Gerade die Leistenden des Bundesfreiwilligendienstes engagieren sich vielfach für das Gemeinwesen. Sie müssen dafür ausreichend entgolten werden, auch um zu verhindern, dass der Bundesfreiwilligendienst ein verkappter Niedriglohnsektor wird. Demgegenüber existieren begründete systematische Rechtsüberlegungen, die derzeit gewährte Steuerbefreiung zu beenden. Leistende des freiwilligen Wehrdienstes und Bundesfreiwilligendienstes beziehen wie übrige Arbeitnehmerinnen und Arbeitnehmer Arbeitslohn, der nach dem Gerechtigkeitsprinzip der Besteuerung, nach der Leistungsfähigkeit der Einkommensbesteuerung zu unterwerfen ist. Nach dem Wegfall der Wehrpflicht und dem Zwangscharakter von Zivildienst und Grundwehrdienst liegt es nahe, die hierzu äquivalenten freiwilligen Dienste mit den übrigen Tätigkeiten gleichzustellen. Vor dem Hintergrund des Spannungsfeldes zwischen ausreichender Entlohnung und steuerrechtlich begründeter Abschaffung der Steuerbefreiung gilt es zu hinterfragen, welche Auswirkungen die geplanten Änderungen für die Beteiligten sowie auf die von diesen erbrachten Dienstleistungen haben. Darüber hinaus ist zu fragen, ob die Steuerbefreiung eine geeignete Maßnahme ist, um die freiwillig Leistenden besser zu entlohnen.
Wir fragen die Bundesregierung:
Fragen53
Welche gesellschaftspolitische Bedeutung misst die Bundesregierung dem Bundesfreiwilligendienst zu (bitte mit Begründung)?

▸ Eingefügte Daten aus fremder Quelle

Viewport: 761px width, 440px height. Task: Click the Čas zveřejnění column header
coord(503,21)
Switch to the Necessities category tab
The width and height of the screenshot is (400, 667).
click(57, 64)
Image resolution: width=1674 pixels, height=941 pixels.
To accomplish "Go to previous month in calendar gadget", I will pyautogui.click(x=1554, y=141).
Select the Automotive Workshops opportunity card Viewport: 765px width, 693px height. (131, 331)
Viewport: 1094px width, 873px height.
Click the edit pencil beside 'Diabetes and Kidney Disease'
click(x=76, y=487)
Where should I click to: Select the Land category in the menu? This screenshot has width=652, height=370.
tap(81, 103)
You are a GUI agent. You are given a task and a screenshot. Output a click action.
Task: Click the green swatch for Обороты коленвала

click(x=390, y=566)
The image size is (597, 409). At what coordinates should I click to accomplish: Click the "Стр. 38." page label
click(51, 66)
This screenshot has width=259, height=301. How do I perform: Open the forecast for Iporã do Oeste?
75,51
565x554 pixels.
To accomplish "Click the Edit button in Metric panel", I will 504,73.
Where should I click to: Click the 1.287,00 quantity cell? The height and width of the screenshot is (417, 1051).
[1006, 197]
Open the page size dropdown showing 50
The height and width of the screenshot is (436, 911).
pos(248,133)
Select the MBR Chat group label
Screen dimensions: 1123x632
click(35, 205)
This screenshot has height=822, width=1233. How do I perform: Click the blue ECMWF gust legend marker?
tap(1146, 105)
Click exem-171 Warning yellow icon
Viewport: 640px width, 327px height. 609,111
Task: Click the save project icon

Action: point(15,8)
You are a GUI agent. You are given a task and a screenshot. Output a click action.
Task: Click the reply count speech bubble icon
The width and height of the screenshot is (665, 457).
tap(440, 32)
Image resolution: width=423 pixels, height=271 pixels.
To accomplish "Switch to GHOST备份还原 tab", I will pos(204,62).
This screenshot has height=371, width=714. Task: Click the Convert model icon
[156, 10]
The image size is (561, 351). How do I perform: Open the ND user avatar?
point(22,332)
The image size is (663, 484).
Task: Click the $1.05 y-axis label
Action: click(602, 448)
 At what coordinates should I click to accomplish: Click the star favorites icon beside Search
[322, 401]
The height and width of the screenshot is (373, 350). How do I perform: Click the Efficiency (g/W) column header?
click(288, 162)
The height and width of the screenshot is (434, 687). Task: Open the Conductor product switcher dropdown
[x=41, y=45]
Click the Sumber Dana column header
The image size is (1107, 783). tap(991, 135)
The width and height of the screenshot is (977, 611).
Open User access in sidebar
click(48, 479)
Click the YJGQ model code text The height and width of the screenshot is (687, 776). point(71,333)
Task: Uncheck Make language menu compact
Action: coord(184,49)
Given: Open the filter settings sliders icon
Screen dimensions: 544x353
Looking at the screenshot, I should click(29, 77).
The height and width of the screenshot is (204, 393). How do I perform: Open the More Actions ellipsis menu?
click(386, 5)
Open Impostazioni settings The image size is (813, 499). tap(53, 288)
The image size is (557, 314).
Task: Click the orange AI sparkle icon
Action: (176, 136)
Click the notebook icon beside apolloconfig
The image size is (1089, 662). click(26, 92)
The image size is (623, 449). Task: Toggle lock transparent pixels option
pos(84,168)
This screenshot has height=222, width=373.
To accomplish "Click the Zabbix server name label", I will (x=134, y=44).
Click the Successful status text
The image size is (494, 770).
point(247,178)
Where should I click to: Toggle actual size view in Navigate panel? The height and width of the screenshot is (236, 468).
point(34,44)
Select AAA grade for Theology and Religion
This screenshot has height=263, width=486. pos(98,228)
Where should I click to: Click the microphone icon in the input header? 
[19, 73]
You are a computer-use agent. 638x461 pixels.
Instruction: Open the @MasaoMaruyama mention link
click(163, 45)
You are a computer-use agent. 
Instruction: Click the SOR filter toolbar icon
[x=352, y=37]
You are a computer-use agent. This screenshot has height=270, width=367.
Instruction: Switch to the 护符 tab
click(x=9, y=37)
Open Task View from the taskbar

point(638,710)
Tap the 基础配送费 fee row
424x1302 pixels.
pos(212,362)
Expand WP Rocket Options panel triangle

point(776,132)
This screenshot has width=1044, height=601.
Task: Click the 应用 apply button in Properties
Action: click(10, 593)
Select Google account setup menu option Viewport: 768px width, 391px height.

Welche Auswirkungen würden sich in den karitativen Berufen hinsichtlich zusätzlich benötigter Stellen nach Ansicht der Bundesregierung ergeben, wenn der Bundesfreiwilligendienst wegfallen würde (bitte mit Begründung)?
Wie viele Bundesfreiwilligendienstleistende sind seit Einführung dieses Dienstes hierzu angetreten (bitte nach Monaten und Jahren untergliedern, gegebenenfalls nach Altersstruktur der Leistenden untergliedern)?
Wie viele verfügbare und offene Stellen sind der Bundesregierung für die Ableistung des Bundesfreiwilligendienstes bekannt (bitte nach Monaten und Jahren differenzieren)?
Welche Erkenntnisse hat die Bundesregierung über die Attraktivität des Bundesfreiwilligendienstes in Bezug auf das Verhältnis zwischen angebotenen Stellen und nachgefragten Stellen (bitte mit Begründung)?
Wie ist der Bundesfreiwilligendienst hinsichtlich Arbeitszeit, Entlohnung, Arbeitsverhältnis, Sachleistungen ausgestaltet (bitte mit Angabe der Gesetzesnorm, möglichen Staffelungen bei dem Entgelt, Behandlung beim Arbeitgeber und Begründung)?
Welche Vergünstigungen werden den Leistenden des Bundesfreiwilligendienstes gewährt?
Wie erfolgt die Besteuerung des Bundesfreiwilligendienstes hinsichtlich Entlohnung, Sachbezügen, Vorsorgeaufwendungen, Lohnsteuerabzugsverfahren (bitte mit Begründung und Nennung der Gesetzesnorm und nach derzeitig noch geltenden Ausnahmen infolge von Billigkeitsgründen differenzieren)?
Wie werden die Entgelte durch den Bundesfreiwilligendienst bei den Sozialversicherungen behandelt (bitte mit Begründung und Nennung der Gesetzesnorm)?
Stimmt die Bundesregierung damit überein, dass die derzeitige Höhe der Entlohnung für den Bundesfreiwilligendienst im Vergleich zu anderen freiwilligen sozialen Tätigkeiten wenig Anreizwirkungen zur Aufnahme des Dienstes bietet, und hält sie es vor diesem Hintergrund für sinnvoll, die Obergrenze für das Taschengeld zu erhöhen (bitte mit Begründung, vergleichende Stellungnahme der Entgelte des damaligen Zivildienstes)?
Mit welchen Steuermehreinnahmen rechnet die Bundesregierung bei einer Besteuerung der Entgelte und Sachleistungen des Bundesfreiwilligendienstes (bitte mit Angabe der absoluten Zahlen als volle Jahreswirkung)?
Wie viele Personen werden nach Einschätzung der Bundesregierung durch eine Besteuerung der Entgelte und Sachleistungen des Bundesfreiwilligendienstes eine höhere Steuerlast haben (bitte mit Angabe der Relation zur Gesamtzahl der Bundesfreiwilligendienstleistenden und der betragsmäßigen Höhe der zusätzlichen Steuerbelastung im Durchschnitt)?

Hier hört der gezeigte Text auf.